▸ **FRAGMENTO DEL DOCUMENTO**:
##############################

Turismo o caos. Turismo o nada. En pocas palabras, esas son las enseñanzas sobrevenidas que quedan del Gran Confinamiento y de los cierres parciales durante la pandemia en miles de residentes en Balears, la tierra donde con más dureza hincó los dientes la crisis pandémica. Se sabía que no hay opción fuera del turismo, pero una cosa es saber que si te atropella un coche te juegas la vida y otra es que te atropelle de verdad. No hay alternativa viable que pueda ofrecer un nivel de vida con dignidad. Ahí tenemos el humillante avance de las colas del hambre, en pleno centro de nuestra ciudad, para vergüenza de nuestra injusta sociedad.
Así, desolados y atemorizados, hemos aprendido a revalorizar el turismo -esperemos que los de las pintadas del “tourist go home” hayan tenido tiempo y argumentos para reflexionar- y, además, a ver la urgencia de que Balears desarrolle alternativas económicas y profesionales a la industria de los viajeros sin más dilación. No para sustituirla, porque es insustituible, sino para diversificar el PIB, compartiendo peso con otros sectores hoy a todas luces insuficientes, los conocidos, o ignotos. En esta tarea tiene que involucrarse a fondo el Govern -es su responsabilidad reforzar el futuro de la comunidad que lo ha elegido- con seriedad, eficiencia y mucha transparencia, sobre todo para evitar chiringuitos partidistas y proyectos fantasma, no vaya a ser que nos vuelvan a colar otra fábrica de bombillas nipona como en los inicios de los 90.
Decir que con el turismo no se juega no debe interpretarse como una defensa de las desregulaciones, como ha venido sucediendo, a intervalos, desde el nacimiento de nuestra autonomía, sino todo lo contrario, de proteger aquello que realmente nos hace atractivos ante los viajeros, lo de siempre: el entorno, el medioambiente, el clima, los ricos vestigios materiales e inmateriales que han perdurado de la historia insular y… la calma y el seny. Decir que con el turismo no se juega no significa dejar que las a veces desorbitadas oleadas de visitantes campen a sus anchas por ínfimas geografías insulares sin orden ni concierto, creando tensiones sociales indeseadas. Sino ordenarlo para que se lleven, y dejen, recuerdos al menos no desagradables. Esto también es competencia clara de nuestros gobernantes: planificar y ordenar.

##############################

Datos recopilados:
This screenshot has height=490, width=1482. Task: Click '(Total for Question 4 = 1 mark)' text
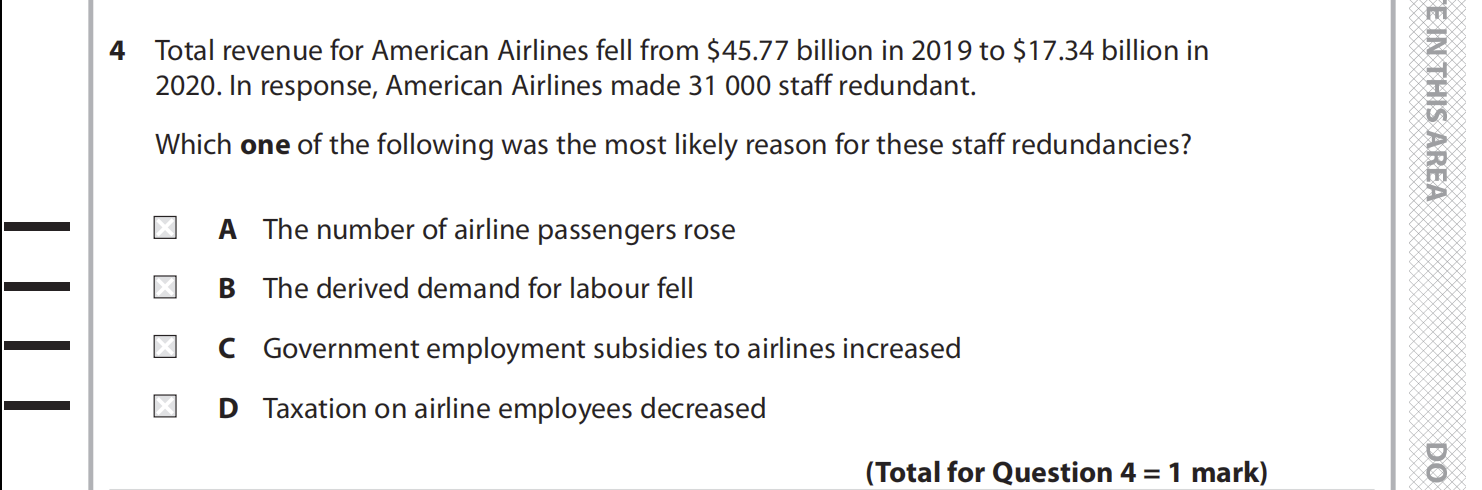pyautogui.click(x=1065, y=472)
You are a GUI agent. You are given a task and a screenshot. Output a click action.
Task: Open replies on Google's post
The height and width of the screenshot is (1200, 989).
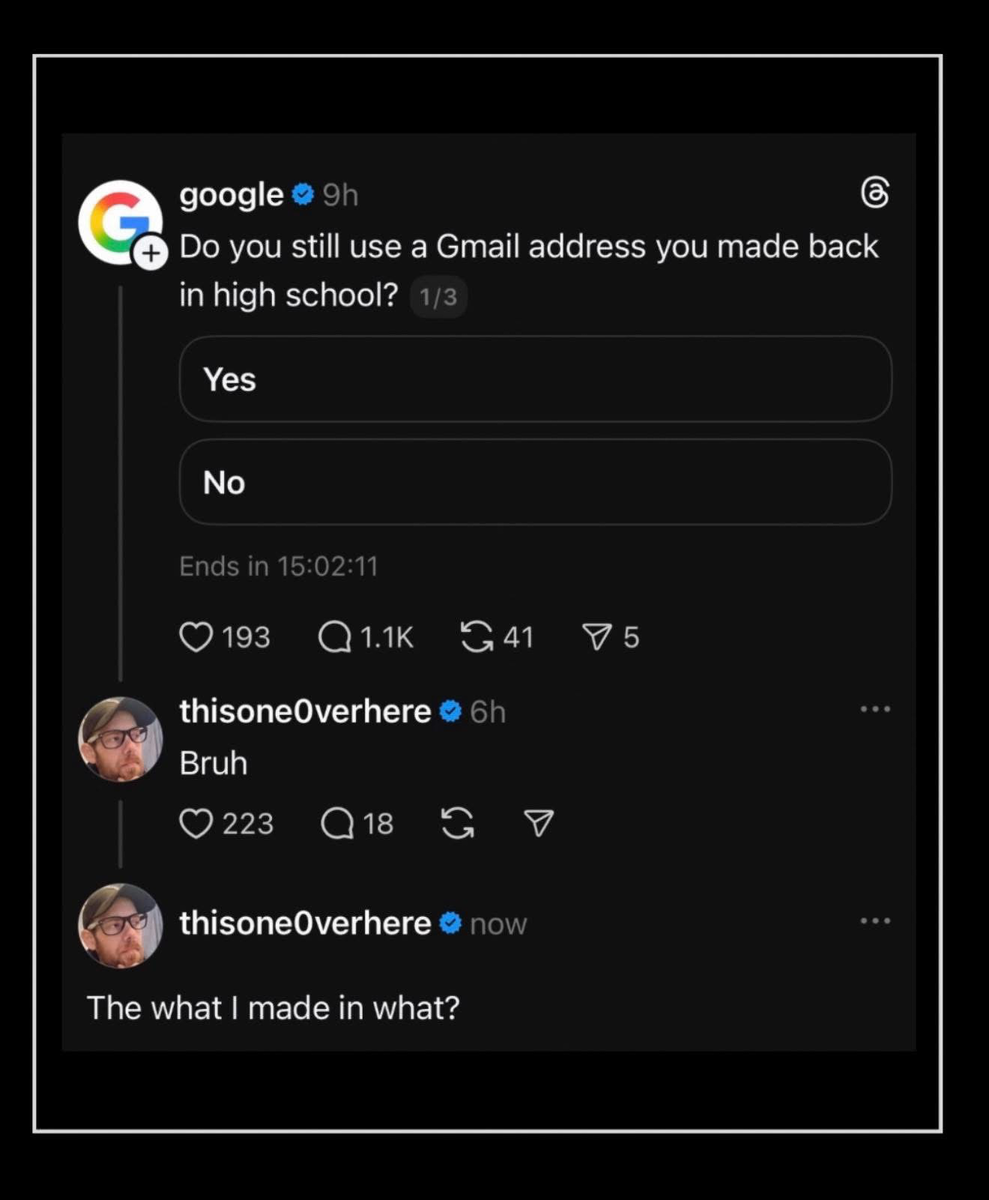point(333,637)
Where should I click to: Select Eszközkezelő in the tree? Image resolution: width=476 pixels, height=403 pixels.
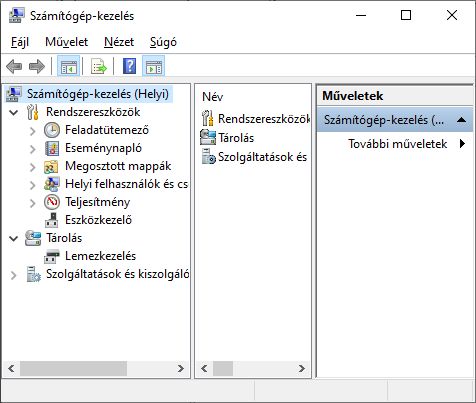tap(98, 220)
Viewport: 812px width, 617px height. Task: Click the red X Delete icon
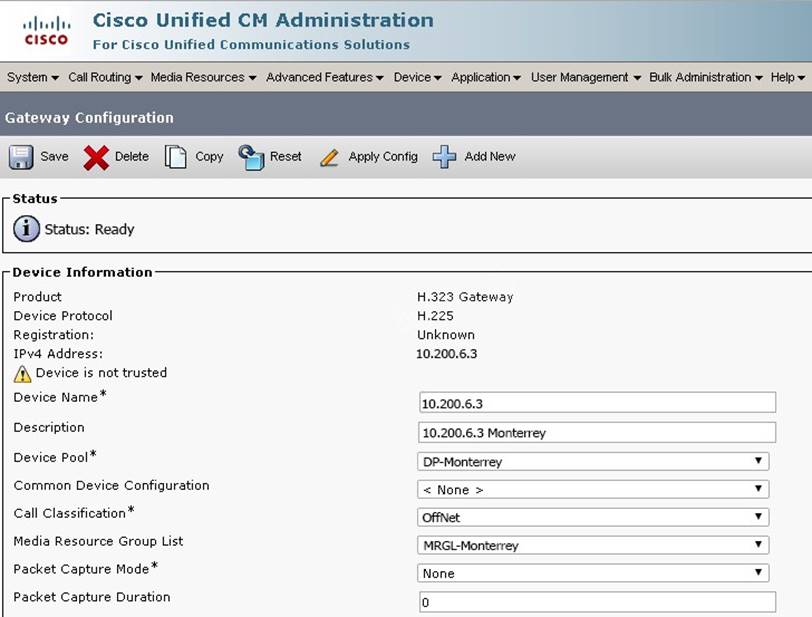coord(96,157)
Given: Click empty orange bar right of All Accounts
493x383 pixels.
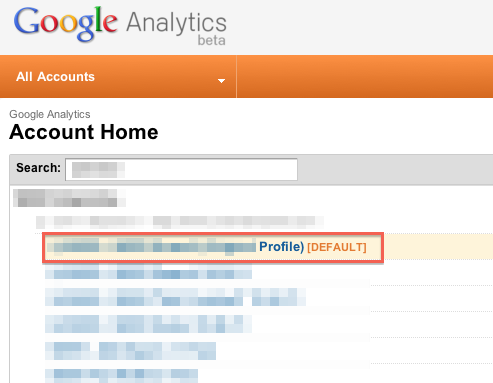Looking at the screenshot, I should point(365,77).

##############################

▸ **TAREA 1**:
Copia sin cambios todo lo que va, en el texto sobre el turismo en Balears, desde "Turismo o caos." hasta "nuestra injusta sociedad.".
▸ **TAREA 2**:
Según el texto sobre el turismo en Balears, ¿qué tipo de fábrica se cita como ejemplo de lo ocurrido a inicios de los 90?

▸ **SOLUCIÓN 1**:
Turismo o caos. Turismo o nada. En pocas palabras, esas son las enseñanzas sobrevenidas que quedan del Gran Confinamiento y de los cierres parciales durante la pandemia en miles de residentes en Balears, la tierra donde con más dureza hincó los dientes la crisis pandémica. Se sabía que no hay opción fuera del turismo, pero una cosa es saber que si te atropella un coche te juegas la vida y otra es que te atropelle de verdad. No hay alternativa viable que pueda ofrecer un nivel de vida con dignidad. Ahí tenemos el humillante avance de las colas del hambre, en pleno centro de nuestra ciudad, para vergüenza de nuestra injusta sociedad.

▸ **SOLUCIÓN 2**:
Una fábrica de bombillas nipona.